Sport is a physical activity that requires physical exertion, is organized and usually competitive, and played as part of a team or individually (Caspersen, Powell, & Christenson, 1985). The Learning Bar’s framework on student engagement includes measures of social, institutional, and intellectual engagement. Participation in sports is a key component of social engagement, situated alongside participation in clubs, sense of belonging and making positive friendships at school.
Why is it important?
Participation in sports can help students in a multitude of ways. Physical activity can not only contribute to improving students’ physical health, it can also aid in developing social skills and improving mental health (Eime, Young, Harvey, Charity, & Payne, 2013).
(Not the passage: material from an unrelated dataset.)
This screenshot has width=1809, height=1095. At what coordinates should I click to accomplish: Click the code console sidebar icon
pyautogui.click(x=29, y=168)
- Participation in sports can help improve academic achievement, including grades (Centers for Disease Control and Prevention, 2010).
- Secondary students who play sports are less likely to drop out of school (Marsh & Kleitman, 2003).
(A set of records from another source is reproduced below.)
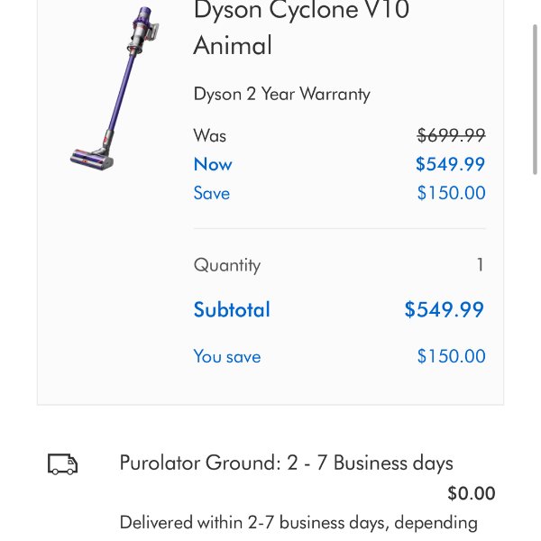Click the $150.00 amount beside Save
The height and width of the screenshot is (541, 541).
point(451,193)
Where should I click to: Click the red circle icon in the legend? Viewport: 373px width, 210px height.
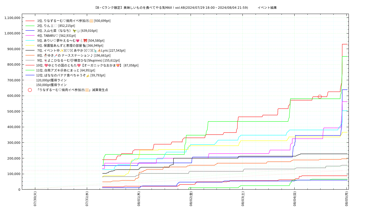tap(30, 90)
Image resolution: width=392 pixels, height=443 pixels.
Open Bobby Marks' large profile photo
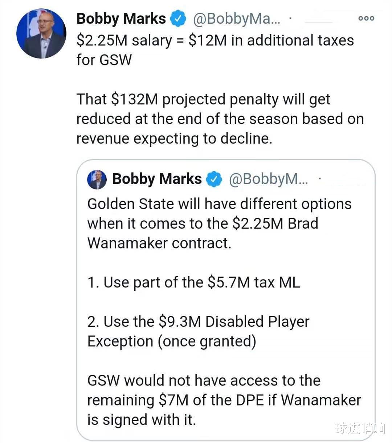pos(41,34)
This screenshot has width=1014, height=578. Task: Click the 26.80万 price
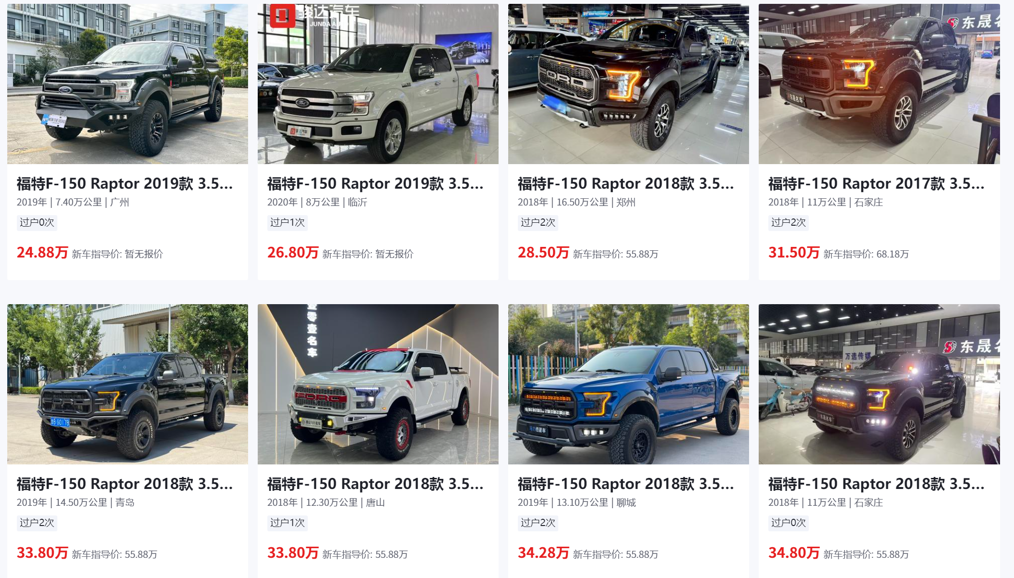pyautogui.click(x=293, y=253)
- Participation in sports is especially beneficial for disadvantaged students as it reduces their risk of dropping out of school (Mahoney, 2000).
- Students that participate in sports tend to have a positive attitude towards physical activity which does not diminish as they age. Schools can provide opportunities for all students to participate in sport and physical activity (Tannehill, MacPhail, Walsh, & Woods, 2015).
How do we measure it?
In the OurSCHOOL elementary and secondary school surveys, students are asked to indicate how often they participate in sports at school. Students who have participated at least once per week are considered to have ‘participated in sports’. The results are reported as “the percentage of students engaged in school sports”.
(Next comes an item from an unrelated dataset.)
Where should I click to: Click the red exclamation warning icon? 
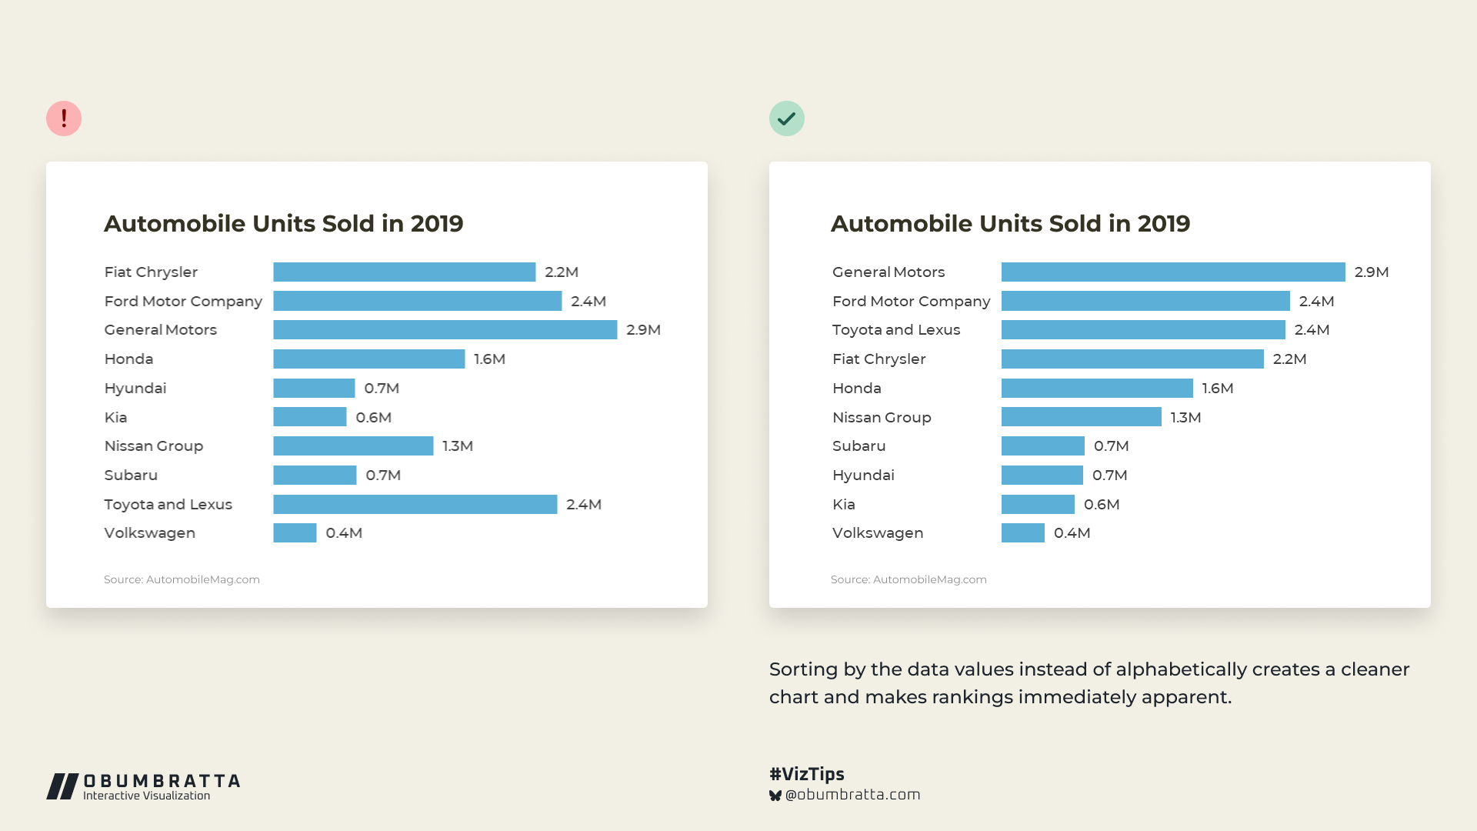(x=64, y=118)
Caspersen, C., Powell, K., & Christenson, G. (1985). Physical activity, exercise and physical fitness: Definitions and distinctions for health-related research. Public Health Rep, 100(2), 129.
Centers for Disease Control and Prevention (2010). The association between school based physical activity, including physical education, and academic performance. Atlanta, GA: U.S. Department of Health and Human Services.
Eime, R. M., Young, J. A., Harvey, J. T., Charity, M. J., & Payne, W. R. (2013). A systematic review of the psychological and social benefits of participation in sport for children and adolescents: Informing development of a conceptual model of health through sport. The International Journal of Behavioral Nutrition and Physical Activity, 10, 98.
Mahoney, J. L. (2000). School extracurricular activity participation as a moderator in the development of antisocial patterns. Child Development, 71(2), 502-516.
Marsh, H. W., & Kleitman, S. (2003). School athletic participation: Mostly gain with little pain. Journal of Sport & Exercise Psychology, 25, 205-228.
Tannehill, D., MacPhail, A., Walsh, J., & Woods, C. (2015). What young people say about physical activity: The Children's Sport Participation and Physical Activity (CSPPA) study. Sport, Education & Society, 20, 442-462.